● **Exercise data**

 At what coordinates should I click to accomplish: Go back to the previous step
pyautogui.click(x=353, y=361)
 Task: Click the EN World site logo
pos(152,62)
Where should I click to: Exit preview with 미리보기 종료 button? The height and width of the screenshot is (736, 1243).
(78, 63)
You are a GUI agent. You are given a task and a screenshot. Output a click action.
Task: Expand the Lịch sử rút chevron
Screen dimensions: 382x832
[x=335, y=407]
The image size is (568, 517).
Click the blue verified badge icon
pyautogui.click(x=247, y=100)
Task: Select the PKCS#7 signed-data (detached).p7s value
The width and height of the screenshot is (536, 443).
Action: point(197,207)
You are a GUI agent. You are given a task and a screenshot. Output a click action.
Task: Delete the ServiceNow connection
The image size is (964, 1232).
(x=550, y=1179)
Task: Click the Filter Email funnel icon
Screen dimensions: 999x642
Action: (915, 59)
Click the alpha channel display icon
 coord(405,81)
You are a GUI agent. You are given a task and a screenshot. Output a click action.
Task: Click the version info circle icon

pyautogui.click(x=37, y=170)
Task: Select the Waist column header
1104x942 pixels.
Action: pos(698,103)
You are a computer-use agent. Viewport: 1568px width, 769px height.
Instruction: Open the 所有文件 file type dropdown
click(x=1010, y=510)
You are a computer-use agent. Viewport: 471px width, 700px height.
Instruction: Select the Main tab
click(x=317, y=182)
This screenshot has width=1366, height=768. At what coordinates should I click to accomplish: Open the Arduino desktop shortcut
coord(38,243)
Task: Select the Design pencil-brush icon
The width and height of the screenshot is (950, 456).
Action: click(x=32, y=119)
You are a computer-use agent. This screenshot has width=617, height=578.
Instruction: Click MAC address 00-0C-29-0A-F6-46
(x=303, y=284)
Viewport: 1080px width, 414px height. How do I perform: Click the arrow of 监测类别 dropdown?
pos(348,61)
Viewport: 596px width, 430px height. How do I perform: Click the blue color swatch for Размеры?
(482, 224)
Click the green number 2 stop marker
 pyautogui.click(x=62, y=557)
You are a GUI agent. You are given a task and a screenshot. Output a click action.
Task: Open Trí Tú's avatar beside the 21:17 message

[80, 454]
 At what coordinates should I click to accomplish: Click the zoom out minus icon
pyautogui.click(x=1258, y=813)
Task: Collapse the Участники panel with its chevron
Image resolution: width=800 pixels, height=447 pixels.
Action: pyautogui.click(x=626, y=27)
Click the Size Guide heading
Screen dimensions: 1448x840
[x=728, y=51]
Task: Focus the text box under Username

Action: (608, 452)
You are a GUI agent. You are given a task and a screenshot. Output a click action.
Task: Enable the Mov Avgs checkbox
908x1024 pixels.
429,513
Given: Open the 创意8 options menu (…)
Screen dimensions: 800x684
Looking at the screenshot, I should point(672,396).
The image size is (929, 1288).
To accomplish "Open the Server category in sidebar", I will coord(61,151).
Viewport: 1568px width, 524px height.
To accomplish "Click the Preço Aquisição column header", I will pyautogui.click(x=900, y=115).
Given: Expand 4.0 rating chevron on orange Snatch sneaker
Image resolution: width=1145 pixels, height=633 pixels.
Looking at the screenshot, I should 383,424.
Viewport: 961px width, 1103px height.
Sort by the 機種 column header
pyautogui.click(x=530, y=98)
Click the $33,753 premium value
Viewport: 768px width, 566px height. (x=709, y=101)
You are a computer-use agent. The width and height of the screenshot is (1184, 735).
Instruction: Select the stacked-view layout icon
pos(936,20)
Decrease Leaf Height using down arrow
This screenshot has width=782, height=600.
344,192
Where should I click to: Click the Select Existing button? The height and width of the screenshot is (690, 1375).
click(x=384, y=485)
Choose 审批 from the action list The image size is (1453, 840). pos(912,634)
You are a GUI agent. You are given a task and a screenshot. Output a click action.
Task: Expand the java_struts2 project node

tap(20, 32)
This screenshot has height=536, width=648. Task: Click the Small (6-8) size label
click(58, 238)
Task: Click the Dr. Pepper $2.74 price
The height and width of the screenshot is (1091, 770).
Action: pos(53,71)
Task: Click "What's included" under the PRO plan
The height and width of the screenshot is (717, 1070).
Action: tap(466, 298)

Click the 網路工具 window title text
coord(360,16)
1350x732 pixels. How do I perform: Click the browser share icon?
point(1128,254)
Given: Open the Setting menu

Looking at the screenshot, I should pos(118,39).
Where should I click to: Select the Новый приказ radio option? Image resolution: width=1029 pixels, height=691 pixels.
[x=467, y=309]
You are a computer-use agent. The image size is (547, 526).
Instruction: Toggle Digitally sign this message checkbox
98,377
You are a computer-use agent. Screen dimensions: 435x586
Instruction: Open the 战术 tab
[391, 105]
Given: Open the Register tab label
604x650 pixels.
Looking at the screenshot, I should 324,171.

● **Activity**
Go through the listing above and pull out each line containing the word "chevron".

● **Solution**
Task: Expand the Lịch sử rút chevron
Task: Collapse the Участники panel with its chevron
Given: Expand 4.0 rating chevron on orange Snatch sneaker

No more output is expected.